In the end, after nearly 48 hours of constant work in the lab, we actually got a robot that worked. There were a few hurdles along the way, however:

Round 1.

What happened: The first and qualifying round was a dissapointment for us and a great many other teams. Unexplained Bacon started on time, opened but at a strange angle, and then didn't back against the back wall completely. When it moved forward to align, it did so incorerctly (because it didn't back up properly), and completely missed the first ball. When it moved back and forward to find the barrier, it was so off-kilter that it hit the barrier off-center such that no switch contacted, and sat there grating its wheels for the rest of the 60 seconds.

The reason: Getting stuck on the barrier was not supposed to happen; the actual result would have been for the robot to timeout, assume Plan C, which was wrong in that case, but it would have driven around and bumped into things a lot, at any rate. It turned out that we had faulty code: we checked the timeout, but never incremented it -- so U.B. just waited forever.

Qualification:

After some serious bug-fixing, we decided that Unexplained Bacon was ready to give it a try, and asked for a qualification round. The T.A. placed our robot in the South orientation on the White side, which ironically was our default side and orientation for the robot to assume if anything went horribly wrong. It started, accurately oriented, and pushed in the first ball, qualifying us. It then went on with the strategy, properly selecting it's plan. However, once it started driving around the barrier, the right wheel got caught on the wall, and the robot drove right into it. We qualified, but we were disappoined by not being able to see our robot score more than one ball.

Round 2:

What happened: In this round, U.B. oriented entirely wrong, spinning around nearly 270 degrees (when no orient spin should have gone more than 90 degrees). When it unfolded, it jammed between the barrier and the back wall of the board. Of course, with this exception, it did everything else just fine -- just 90 degrees off. It drove sideways (and got stuck), drove forward toward the wall on the far side of the trough, spun it's wheels for a while, and then drove toward the enemy side. Which, oddly enough, was the wrong direction it should have driven in since it was against the wrong wall. Luckily, it didn't fall off the table.

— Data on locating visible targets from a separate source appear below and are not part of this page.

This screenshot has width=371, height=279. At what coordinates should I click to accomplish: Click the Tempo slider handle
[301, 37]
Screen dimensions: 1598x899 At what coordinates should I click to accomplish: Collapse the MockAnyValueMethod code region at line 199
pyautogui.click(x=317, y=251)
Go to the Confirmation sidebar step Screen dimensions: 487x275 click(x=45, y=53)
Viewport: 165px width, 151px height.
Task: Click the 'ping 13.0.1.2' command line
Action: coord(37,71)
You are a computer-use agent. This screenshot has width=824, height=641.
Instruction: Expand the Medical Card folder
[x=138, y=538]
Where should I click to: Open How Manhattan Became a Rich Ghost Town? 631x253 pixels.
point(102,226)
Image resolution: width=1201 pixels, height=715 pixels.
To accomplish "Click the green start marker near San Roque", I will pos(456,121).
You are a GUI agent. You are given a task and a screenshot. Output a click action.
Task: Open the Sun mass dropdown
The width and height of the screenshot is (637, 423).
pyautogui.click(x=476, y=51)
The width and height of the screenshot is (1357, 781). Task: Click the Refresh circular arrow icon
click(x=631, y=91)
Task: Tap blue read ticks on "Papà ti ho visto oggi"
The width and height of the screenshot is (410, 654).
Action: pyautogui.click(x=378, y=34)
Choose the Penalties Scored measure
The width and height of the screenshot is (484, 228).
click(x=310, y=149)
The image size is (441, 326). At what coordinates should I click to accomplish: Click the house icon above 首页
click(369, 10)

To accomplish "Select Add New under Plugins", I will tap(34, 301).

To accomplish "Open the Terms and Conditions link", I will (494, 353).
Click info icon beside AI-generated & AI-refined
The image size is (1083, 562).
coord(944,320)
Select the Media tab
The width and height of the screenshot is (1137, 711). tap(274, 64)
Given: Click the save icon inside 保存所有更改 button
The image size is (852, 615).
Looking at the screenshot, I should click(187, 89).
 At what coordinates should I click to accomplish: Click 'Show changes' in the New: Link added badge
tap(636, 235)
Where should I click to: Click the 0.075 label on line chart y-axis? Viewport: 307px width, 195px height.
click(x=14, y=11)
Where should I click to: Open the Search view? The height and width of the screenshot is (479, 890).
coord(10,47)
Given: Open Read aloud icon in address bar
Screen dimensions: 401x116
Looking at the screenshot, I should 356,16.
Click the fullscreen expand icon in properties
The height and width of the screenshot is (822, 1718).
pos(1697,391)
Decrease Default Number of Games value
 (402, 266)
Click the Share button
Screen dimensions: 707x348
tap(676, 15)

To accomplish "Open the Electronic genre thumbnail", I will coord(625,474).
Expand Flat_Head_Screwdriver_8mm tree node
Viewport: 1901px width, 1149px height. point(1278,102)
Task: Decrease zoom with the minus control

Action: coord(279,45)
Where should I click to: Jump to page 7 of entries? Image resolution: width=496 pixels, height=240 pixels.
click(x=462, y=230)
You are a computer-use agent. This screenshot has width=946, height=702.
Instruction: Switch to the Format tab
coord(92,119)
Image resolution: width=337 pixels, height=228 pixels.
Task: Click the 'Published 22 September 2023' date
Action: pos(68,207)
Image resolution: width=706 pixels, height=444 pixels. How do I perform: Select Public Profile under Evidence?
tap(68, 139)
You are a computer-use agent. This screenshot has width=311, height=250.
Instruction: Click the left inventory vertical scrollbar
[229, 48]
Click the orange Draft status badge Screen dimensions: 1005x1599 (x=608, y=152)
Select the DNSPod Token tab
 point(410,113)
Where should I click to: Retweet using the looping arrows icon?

The reason: The entire problem was involved in misorientation. We believe that the new paint work on the tables was a very large part of this: 1) the table was a lot shinier and the colors brighter, which may have foiled the IR sensors, and 2) because of the new paint, the traction between the board and the robot's wheels was much higher than expected, allowing it to spin farther.

Of course, because it detected the entirely wrong orientation and side, there was a very high chance we accidently placed the head of sensors hanging from the robot in the wrong place. We may never really know.

Conclusion:

Unexplanied Bacon ended Round 2 with two losses, and was eliminated from the competition. We had failed in both our goals:

1. Win the competition
2. If the competition cannot be won, make it to the televised round and have the robot fall off the table and shatter.